Over the course of his 20 years on campus, few people in the Cabrini community have played as many roles in as many different departments as Saleem Brown (’04, MSʼ13). At a time when virtual interactions have become commonplace, Brown remains an engaging, people-first champion of Cabrini and its mission.
“Saleem Brown is an authentic, energizing and student-centered ambassador for Cabrini University,” said Steve Highsmith (’88), Vice President, Advancement and External Affairs. “He joyfully lives the mission of Cabrini.”
Brown joined the office of Institutional Advancement as Executive Director, Community Development and External Relations in summer 2021. This promotion marks the latest stepping stone in Brown’s career, from Cabrini student-athlete to faculty instructor and professional staff member.
“If there has ever been anyone born to work at Cabrini University, it would be Saleem Brown,” said Thomas P. Nerney (’77, HON’15), mentor to Brown and founder of Cabrini’s Nerney Leadership Institute. “Saleem is one of our proudest alums who carries energy, enthusiasm, and passion for the students and the entire community at Cabrini.”
Brown channels that energy in his new role, working to forge partnerships with local businesses, non-profits, and other leaders in the region with the aim of creating both mentorship and internship opportunities for Cabrini students, in addition to fundraising.
“I want to build partnerships that will not only strengthen our institution, but also strengthen anyone else who we connect with,” said Brown.
Brown aims to share the Cabrini story far and wide, and there is perhaps no one better equipped to tell it.
He transferred to Cabrini in 2001, joining the Men’s Basketball team for three seasons before graduating with a Bachelor’s in Business Administration in 2004. In the 17 years since, the former point guard and student ambassador has never worked anywhere but on this campus. He served nearly 12 years in Admissions, spent 11 years as Assistant Men’s Basketball Coach, and taught sports marketing classes.
“My whole life since I was 19 has been here,” he said. “Cabrini raised me.”
A major component of that upbringing was through athletics. As a Cavaliers basketball player, Brown was what Men’s Lacrosse Head Coach Steve Colfer calls a “glue guy.”
“Every team in every sport needs glue guys—guys who are going to keep the team together,” said Colfer, who worked in Admissions with Brown before coaching Cabrini Men’s Lacrosse to an NCAA Division III National Championship in 2019. “That’s kind of what Saleem’s role was. He was one of those really solid guys you could count on.”
Whether it’s about coaching, students, professional life, or fantasy football, Colfer and Brown have maintained a vibrant and honest relationship throughout their Cabrini careers.
“The beauty of Saleem is that he’s exactly who he was 20 years ago,” Colfer said. “He’s genuine. He’s still the same kid I met 20 years ago in the Admissions Office, laughing and enjoying life. We’re very fortunate to have retained him at this University for as long as we have.”

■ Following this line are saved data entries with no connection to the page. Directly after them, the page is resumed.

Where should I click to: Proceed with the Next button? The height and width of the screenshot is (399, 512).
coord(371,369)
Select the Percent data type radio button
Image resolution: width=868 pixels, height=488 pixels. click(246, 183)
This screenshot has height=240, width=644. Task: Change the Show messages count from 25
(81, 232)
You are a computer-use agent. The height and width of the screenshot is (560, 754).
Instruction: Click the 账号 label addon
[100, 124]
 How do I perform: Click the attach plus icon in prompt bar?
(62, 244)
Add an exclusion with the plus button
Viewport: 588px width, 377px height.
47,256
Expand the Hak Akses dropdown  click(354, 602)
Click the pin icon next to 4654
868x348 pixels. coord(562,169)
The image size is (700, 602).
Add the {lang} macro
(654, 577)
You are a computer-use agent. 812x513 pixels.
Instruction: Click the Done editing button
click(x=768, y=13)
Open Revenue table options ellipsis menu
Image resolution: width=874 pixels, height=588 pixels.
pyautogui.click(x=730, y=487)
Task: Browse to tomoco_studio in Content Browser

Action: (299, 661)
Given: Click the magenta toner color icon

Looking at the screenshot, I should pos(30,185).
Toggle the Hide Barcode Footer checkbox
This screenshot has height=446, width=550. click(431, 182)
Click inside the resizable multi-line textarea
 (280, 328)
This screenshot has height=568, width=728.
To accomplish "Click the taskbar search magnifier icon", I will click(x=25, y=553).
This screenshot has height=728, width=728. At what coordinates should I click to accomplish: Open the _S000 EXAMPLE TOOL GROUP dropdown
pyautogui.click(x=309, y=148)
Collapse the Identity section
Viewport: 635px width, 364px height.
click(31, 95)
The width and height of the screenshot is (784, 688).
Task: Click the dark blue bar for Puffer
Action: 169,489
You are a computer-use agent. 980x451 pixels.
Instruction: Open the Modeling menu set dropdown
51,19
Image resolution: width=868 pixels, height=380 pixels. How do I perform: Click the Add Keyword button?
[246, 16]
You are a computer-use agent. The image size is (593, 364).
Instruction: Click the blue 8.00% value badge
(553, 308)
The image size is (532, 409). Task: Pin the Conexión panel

Prior to his current role in IA, Brown was Associate Director of First-Year Experience within the Center for Student Success. As a first-generation college student from Chester, PA, Brown said he wanted to make sure each incoming student was comfortable coming to him for support.
“I know the difficulties of coming to a new environment and needing to adapt,” he said. “My motto is, ‘A closed mouth don’t get fed.’ Stop me on campus and ask me questions. If you’re down, how can I pick you up? Because I know you’ll pick me up on a day that I’m down.”
According to Colfer, that latter situation is unlikely to happen.
“You never see Saleem in a bad mood,” Colfer said. “He’s always engaging, always upbeat.”
The smile he brings into just about every conversation might not have changed much over time, but Brown has continually sought to improve his skills and contributions to the University.
Nerney, who is also an alumnus of the Cabrini basketball program, said: “I have had the opportunity to spend many visits with Saleem over the years, and every one of them has had the same themes: ‘What can I, Saleem, do to get better and be better down the road?’”
Looking ahead, Brown said he is eager to continue sharing the Cabrini experience with the external community, including in Harrisburg, where he plans to make inroads with state lawmakers and other political influencers.
For Cabrini students, K‒12 students, and his 7-month old son, Donovan, Brown envisions a fairer future brimming with opportunity.
“I want a world where everyone is friendly and has a fair chance to be successful,” he said.
When old neighbors see what Brown has accomplished since leaving Chester, he said they ask with amazement, “How did you do that?”
“I want a world where they say, ‘I knew you were going to do that.’ I want that kind of opportunity to be afforded to the next generation.”